Did a trade with Windyridgebowman ( Chuck ), had some mineral stained Osage in it.
He wanted a Copper over Slate for his end of the deal, made him a Green Grunter as well, the other pot is mine, slate over glass, I love mine, hope you like yours, Chuck.

Roy


----------



## BrentWin (Oct 5, 2013)

Beautiful work!


----------



## myingling (Oct 5, 2013)

That's some nice lookin wood you did it some justice  Nice Work


----------



## NYWoodturner (Oct 5, 2013)

Great looking calls. Nice job on the finish.
Scott


----------



## bearmanric (Oct 5, 2013)

I think he will be Happy.. Nice work. Rick


----------



## windyridgebowman (Oct 10, 2013)

bearmanric said:


> I think he will be Happy.. Nice work. Rick



I'm happy and don't even have it yet lol. thanks Roy


----------



## windyridgebowman (Oct 11, 2013)

windyridgebowman said:


> bearmanric said:
> 
> 
> > I think he will be Happy.. Nice work.
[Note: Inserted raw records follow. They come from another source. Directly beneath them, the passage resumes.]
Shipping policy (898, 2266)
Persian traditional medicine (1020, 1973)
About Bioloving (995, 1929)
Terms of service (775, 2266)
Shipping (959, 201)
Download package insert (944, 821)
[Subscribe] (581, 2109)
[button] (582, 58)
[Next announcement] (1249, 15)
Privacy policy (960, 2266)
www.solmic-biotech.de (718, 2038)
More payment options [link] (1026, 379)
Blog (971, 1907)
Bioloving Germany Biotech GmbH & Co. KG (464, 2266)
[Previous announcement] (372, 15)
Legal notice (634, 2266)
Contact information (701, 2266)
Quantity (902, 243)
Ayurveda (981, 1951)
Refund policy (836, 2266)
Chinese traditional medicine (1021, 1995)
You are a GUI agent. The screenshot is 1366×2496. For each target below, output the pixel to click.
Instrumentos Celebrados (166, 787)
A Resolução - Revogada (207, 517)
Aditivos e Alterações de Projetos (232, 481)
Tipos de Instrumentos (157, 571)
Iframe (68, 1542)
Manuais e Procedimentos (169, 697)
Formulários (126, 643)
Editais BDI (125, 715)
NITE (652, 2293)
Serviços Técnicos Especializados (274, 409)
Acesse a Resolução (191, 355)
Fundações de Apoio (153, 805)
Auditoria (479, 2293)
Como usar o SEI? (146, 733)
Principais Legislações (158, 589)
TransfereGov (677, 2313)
Rick
> ...



The mail lady brought me a present!!! I love the calls Roy. I will have to have a few more grunters after showing this one to my hunting buddies. lol. let me know when you run low on wood. thanks again Chuck.


----------



## RW Mackey (Oct 11, 2013)

Glad you Like how they turned out, always a good trade. I have about six Grunters ready to go if your buddies need one fast, let me know.

Thanks Again,

Roy


----------